*** Block opens ***
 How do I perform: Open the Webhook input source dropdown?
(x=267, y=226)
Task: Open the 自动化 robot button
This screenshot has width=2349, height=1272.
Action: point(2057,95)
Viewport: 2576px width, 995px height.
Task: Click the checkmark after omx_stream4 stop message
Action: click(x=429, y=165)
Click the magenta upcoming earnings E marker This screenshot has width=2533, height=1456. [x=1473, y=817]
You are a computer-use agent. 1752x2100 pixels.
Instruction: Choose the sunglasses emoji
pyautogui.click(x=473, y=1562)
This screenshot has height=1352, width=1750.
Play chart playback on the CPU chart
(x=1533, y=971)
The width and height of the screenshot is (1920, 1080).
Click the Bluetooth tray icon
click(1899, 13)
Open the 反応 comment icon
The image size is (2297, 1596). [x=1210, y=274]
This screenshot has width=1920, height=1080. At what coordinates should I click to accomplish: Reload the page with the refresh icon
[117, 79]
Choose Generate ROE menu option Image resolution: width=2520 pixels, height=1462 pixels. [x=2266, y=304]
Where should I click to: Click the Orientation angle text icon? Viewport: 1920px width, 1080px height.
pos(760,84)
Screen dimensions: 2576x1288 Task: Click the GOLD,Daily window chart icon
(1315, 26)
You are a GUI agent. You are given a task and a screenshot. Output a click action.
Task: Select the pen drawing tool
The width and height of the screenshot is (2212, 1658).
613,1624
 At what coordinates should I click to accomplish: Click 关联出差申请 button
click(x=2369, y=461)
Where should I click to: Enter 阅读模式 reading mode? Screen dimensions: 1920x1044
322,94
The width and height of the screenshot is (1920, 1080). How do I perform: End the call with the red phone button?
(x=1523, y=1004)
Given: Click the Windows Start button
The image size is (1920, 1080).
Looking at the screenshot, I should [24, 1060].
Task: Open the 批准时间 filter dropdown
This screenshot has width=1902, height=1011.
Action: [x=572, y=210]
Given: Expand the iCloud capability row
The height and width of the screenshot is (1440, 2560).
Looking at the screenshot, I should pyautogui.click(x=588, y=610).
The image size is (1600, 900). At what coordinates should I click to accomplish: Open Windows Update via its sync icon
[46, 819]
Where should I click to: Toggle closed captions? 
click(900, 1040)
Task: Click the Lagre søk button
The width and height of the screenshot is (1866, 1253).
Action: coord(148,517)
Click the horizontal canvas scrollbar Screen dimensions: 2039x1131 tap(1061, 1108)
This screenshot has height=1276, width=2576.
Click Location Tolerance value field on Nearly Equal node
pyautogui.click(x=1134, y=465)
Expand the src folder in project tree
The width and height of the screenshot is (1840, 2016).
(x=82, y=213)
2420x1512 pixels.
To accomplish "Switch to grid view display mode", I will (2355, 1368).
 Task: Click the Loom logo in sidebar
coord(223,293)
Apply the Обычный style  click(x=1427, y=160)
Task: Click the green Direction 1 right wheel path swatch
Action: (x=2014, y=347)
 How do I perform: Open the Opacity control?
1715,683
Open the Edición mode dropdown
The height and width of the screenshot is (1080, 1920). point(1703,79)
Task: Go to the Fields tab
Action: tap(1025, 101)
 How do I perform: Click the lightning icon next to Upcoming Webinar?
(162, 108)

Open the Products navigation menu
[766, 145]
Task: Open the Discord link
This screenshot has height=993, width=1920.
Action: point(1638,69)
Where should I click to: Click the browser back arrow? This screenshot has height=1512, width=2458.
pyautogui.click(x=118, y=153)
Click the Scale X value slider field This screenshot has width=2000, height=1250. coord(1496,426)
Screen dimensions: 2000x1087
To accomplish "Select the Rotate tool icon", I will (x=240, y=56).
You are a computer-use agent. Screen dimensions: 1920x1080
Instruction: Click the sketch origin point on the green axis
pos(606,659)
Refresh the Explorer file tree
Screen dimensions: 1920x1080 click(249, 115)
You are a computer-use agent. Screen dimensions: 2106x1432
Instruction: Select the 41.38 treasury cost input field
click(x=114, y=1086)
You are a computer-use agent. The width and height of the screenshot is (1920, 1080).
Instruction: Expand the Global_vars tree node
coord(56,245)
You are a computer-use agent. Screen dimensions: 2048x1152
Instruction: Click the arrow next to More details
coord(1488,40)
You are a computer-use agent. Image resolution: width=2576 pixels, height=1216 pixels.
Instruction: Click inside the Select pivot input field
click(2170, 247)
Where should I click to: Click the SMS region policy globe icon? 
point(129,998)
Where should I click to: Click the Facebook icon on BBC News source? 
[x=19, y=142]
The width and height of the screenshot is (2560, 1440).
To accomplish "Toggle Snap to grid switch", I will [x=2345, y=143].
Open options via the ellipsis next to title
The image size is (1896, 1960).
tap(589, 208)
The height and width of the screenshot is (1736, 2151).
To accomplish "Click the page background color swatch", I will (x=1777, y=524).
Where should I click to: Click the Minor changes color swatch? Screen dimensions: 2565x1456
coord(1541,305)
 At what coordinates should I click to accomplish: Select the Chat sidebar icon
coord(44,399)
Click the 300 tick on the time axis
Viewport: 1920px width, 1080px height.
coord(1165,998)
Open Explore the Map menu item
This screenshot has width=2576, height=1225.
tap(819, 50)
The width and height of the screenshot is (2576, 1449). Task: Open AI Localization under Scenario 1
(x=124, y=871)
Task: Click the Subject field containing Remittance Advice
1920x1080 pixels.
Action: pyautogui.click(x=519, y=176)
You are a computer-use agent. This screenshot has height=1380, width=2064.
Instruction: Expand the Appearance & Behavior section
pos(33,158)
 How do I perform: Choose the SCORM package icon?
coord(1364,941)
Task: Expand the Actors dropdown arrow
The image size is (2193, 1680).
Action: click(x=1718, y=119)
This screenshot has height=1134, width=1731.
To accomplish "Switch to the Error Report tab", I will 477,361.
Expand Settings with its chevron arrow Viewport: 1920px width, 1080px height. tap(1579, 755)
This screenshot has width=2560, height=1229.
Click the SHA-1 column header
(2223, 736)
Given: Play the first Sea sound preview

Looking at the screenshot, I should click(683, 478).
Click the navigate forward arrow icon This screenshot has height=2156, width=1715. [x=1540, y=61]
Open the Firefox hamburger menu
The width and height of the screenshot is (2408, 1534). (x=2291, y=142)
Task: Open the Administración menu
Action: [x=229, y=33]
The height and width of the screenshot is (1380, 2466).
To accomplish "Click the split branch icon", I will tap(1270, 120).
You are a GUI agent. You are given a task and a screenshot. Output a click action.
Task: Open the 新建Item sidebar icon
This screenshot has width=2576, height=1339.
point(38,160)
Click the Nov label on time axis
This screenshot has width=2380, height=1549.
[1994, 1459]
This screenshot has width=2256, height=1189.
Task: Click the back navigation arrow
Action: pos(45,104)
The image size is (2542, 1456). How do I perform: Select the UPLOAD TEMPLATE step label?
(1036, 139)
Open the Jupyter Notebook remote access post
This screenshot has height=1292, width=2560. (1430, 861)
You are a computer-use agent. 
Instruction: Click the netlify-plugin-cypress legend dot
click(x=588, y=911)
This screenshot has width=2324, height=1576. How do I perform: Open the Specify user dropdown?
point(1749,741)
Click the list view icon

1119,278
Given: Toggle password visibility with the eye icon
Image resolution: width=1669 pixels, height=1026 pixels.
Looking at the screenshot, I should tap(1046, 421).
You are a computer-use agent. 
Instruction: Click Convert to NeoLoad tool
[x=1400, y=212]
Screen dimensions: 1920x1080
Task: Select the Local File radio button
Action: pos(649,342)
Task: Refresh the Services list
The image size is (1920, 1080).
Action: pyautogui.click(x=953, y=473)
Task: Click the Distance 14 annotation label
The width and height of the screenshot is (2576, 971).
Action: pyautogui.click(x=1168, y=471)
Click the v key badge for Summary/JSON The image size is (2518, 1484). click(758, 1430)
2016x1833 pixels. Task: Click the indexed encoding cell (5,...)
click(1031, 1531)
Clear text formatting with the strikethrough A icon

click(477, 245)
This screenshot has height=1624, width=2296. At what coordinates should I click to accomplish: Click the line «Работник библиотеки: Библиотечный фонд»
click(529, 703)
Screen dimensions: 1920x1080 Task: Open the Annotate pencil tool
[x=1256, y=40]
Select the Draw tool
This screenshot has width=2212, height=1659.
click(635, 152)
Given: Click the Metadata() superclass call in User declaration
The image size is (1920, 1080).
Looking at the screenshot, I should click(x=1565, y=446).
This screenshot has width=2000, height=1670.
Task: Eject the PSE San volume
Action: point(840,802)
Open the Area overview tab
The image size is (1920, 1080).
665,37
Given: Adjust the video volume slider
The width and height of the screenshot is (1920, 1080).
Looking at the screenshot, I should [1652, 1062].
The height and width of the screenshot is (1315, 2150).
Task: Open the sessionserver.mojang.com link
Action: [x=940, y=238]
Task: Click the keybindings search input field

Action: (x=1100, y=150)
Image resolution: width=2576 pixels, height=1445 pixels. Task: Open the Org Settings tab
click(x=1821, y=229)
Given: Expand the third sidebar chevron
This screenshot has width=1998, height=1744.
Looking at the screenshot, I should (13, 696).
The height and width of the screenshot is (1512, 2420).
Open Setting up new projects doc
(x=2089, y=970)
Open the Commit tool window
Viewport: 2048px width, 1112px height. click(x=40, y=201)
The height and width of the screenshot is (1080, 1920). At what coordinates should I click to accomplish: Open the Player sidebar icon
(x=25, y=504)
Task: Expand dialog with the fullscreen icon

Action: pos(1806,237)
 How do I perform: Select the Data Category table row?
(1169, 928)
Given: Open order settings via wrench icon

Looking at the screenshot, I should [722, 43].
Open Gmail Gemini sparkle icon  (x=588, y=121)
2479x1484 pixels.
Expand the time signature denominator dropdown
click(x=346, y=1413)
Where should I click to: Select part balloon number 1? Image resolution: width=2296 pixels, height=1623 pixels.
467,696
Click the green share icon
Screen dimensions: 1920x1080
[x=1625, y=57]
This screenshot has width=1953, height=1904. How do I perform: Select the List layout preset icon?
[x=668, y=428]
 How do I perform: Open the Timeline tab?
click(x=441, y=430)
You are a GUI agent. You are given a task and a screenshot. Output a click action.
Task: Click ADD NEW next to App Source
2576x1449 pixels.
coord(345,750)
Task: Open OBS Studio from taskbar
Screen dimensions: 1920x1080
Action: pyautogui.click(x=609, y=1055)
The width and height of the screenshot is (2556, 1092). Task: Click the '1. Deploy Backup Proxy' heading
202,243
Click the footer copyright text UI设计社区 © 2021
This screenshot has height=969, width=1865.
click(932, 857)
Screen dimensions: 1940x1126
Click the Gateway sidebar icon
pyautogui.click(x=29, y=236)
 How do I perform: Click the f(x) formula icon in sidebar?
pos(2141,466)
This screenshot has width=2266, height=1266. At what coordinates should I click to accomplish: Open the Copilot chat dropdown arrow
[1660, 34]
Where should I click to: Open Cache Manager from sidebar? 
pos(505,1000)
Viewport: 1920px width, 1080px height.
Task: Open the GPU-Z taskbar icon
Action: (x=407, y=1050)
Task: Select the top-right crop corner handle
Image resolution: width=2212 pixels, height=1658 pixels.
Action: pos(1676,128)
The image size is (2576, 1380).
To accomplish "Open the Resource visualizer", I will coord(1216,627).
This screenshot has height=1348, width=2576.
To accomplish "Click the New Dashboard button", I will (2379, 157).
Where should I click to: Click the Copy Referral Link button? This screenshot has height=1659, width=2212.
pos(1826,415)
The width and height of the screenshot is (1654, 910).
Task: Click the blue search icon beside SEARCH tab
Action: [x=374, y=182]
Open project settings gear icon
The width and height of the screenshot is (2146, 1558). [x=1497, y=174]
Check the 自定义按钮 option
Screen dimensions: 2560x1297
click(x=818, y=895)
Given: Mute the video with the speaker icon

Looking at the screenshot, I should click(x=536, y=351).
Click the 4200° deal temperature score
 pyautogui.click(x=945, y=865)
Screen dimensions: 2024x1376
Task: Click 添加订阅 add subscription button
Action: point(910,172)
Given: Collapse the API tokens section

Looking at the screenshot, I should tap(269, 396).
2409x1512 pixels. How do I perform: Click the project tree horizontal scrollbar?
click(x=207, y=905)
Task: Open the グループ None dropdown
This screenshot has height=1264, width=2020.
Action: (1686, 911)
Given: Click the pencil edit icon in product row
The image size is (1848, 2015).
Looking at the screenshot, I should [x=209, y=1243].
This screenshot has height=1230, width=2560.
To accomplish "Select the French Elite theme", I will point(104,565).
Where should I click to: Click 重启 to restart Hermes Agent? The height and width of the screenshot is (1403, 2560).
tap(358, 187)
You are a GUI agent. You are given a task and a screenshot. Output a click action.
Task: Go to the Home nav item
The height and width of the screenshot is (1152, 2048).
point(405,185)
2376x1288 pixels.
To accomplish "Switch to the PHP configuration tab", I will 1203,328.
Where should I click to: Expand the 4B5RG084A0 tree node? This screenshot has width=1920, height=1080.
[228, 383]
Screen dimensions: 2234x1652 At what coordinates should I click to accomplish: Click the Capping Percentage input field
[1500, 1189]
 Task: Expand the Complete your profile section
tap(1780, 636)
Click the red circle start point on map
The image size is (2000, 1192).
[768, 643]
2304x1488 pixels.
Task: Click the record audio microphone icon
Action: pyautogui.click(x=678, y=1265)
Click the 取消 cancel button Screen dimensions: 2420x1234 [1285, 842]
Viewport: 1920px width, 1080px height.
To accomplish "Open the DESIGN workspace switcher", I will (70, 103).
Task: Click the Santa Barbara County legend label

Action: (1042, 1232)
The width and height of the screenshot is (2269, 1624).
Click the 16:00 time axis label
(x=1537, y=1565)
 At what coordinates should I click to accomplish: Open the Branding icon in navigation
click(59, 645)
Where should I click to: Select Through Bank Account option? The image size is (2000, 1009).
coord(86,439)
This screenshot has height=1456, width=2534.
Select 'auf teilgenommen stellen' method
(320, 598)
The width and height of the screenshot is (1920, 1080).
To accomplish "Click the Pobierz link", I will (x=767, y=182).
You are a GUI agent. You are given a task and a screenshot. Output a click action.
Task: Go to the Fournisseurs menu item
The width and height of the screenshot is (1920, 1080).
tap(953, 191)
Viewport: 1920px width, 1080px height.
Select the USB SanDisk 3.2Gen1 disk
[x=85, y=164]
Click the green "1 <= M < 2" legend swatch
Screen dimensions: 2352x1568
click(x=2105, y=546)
*** Block closes ***
Above are the entries; copy every line among them that contains the word "computer".

You are a computer-use agent. 1752x2100 pixels.
You are a computer-use agent. Screen dimensions: 1920x1080
You are a computer-use agent. Screen dimensions: 2106x1432
You are a computer-use agent. The width and height of the screenshot is (1920, 1080).
You are a computer-use agent. Screen dimensions: 2048x1152
You are a computer-use agent. Image resolution: width=2576 pixels, height=1216 pixels.
You are a computer-use agent. This screenshot has height=1380, width=2064.
You are a computer-use agent. 
You are a computer-use agent. 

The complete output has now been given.